##### Data shown

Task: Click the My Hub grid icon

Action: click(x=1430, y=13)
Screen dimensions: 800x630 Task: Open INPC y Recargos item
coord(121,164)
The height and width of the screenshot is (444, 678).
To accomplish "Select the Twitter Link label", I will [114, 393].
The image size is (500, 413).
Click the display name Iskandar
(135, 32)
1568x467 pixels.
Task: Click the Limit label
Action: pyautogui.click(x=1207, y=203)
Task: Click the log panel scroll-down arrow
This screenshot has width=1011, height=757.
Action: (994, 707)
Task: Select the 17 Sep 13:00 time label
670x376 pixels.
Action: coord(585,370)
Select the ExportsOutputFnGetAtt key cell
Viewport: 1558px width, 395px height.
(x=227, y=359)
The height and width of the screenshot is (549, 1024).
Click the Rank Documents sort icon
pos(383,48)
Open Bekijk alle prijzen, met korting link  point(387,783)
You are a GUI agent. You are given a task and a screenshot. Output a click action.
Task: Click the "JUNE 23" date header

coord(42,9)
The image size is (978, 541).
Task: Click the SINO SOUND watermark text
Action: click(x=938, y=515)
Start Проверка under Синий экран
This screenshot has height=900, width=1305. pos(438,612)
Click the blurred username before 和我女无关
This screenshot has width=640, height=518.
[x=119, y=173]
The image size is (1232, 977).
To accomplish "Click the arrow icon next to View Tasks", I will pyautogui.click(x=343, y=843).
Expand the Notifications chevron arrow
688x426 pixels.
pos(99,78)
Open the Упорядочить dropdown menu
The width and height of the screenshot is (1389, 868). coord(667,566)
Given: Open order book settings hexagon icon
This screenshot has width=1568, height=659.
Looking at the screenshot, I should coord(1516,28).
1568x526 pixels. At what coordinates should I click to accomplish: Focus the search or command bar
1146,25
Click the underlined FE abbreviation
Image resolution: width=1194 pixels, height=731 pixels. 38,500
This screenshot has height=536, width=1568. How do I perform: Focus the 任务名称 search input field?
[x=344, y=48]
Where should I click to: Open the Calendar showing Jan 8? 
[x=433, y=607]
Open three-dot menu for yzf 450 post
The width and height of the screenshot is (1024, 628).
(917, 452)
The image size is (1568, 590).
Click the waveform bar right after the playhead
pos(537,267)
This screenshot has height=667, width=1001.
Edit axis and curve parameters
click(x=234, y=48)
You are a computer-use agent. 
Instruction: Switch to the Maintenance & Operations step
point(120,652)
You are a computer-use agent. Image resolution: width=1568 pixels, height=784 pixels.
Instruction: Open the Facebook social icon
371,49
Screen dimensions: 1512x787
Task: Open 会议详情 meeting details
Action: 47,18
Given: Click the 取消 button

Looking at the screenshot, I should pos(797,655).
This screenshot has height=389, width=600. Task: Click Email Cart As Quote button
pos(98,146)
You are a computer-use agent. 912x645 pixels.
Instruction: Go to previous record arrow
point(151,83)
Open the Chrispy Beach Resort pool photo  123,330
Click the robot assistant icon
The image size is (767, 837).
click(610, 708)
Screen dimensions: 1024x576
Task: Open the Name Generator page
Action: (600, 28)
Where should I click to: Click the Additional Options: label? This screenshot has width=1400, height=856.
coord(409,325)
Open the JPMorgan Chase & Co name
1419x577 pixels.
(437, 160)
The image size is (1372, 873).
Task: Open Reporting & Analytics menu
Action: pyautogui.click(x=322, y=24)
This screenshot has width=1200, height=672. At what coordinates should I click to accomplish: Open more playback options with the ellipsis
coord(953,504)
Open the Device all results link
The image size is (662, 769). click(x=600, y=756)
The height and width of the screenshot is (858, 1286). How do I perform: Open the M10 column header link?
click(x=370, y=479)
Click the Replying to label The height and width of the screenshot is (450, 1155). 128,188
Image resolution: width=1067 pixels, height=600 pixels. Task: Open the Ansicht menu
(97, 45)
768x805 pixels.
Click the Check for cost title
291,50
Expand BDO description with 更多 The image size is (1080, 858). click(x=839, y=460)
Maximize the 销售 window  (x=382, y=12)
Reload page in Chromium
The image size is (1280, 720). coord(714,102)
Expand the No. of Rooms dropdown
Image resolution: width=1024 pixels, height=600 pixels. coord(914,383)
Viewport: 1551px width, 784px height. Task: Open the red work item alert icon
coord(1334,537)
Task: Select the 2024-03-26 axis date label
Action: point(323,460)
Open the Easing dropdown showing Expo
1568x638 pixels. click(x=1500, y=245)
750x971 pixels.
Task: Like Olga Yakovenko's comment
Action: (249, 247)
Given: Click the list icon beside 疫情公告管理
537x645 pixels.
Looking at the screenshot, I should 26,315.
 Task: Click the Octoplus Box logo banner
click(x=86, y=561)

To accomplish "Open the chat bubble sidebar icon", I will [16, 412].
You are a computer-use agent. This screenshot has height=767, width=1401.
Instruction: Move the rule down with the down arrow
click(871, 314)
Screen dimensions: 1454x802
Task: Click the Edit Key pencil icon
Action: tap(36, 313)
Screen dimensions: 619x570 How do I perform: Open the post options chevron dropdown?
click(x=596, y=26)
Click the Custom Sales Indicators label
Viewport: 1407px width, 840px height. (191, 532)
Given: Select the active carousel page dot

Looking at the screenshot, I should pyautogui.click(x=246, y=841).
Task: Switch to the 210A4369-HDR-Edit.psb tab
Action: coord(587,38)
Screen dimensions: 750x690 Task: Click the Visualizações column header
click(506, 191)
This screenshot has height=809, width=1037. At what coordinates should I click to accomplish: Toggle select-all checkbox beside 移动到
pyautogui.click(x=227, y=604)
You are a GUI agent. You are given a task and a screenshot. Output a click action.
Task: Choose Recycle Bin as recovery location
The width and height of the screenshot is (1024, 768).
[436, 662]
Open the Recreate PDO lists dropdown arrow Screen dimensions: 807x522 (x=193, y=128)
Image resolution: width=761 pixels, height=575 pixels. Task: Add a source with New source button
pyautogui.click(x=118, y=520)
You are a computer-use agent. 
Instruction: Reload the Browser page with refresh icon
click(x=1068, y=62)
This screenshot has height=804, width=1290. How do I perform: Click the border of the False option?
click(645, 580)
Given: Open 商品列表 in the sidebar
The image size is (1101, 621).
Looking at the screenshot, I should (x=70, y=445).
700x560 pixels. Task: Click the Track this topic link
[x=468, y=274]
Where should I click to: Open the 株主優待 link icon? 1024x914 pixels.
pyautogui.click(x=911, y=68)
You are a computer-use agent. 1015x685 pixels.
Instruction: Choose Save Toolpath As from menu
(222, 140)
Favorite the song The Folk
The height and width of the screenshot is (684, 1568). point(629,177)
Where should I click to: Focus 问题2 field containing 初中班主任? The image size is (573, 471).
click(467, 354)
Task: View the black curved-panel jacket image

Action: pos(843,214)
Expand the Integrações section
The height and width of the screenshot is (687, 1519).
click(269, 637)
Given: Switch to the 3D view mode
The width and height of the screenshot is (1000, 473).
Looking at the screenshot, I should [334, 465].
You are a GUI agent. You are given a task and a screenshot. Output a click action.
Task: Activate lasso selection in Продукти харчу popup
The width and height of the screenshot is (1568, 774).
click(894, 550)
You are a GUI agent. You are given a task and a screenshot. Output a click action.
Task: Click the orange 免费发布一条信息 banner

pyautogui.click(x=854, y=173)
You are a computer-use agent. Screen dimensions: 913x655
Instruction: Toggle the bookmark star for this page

##########

## Prompt
Which of the lines above mention the word "computer"? Pull those lines out.

## Result of this task
You are a computer-use agent. 
You are a computer-use agent. Image resolution: width=1568 pixels, height=784 pixels.
You are a computer-use agent. 912x645 pixels.
You are a computer-use agent. This screenshot has height=767, width=1401.
You are a computer-use agent. 
You are a computer-use agent. 1015x685 pixels.
You are a computer-use agent. Screen dimensions: 913x655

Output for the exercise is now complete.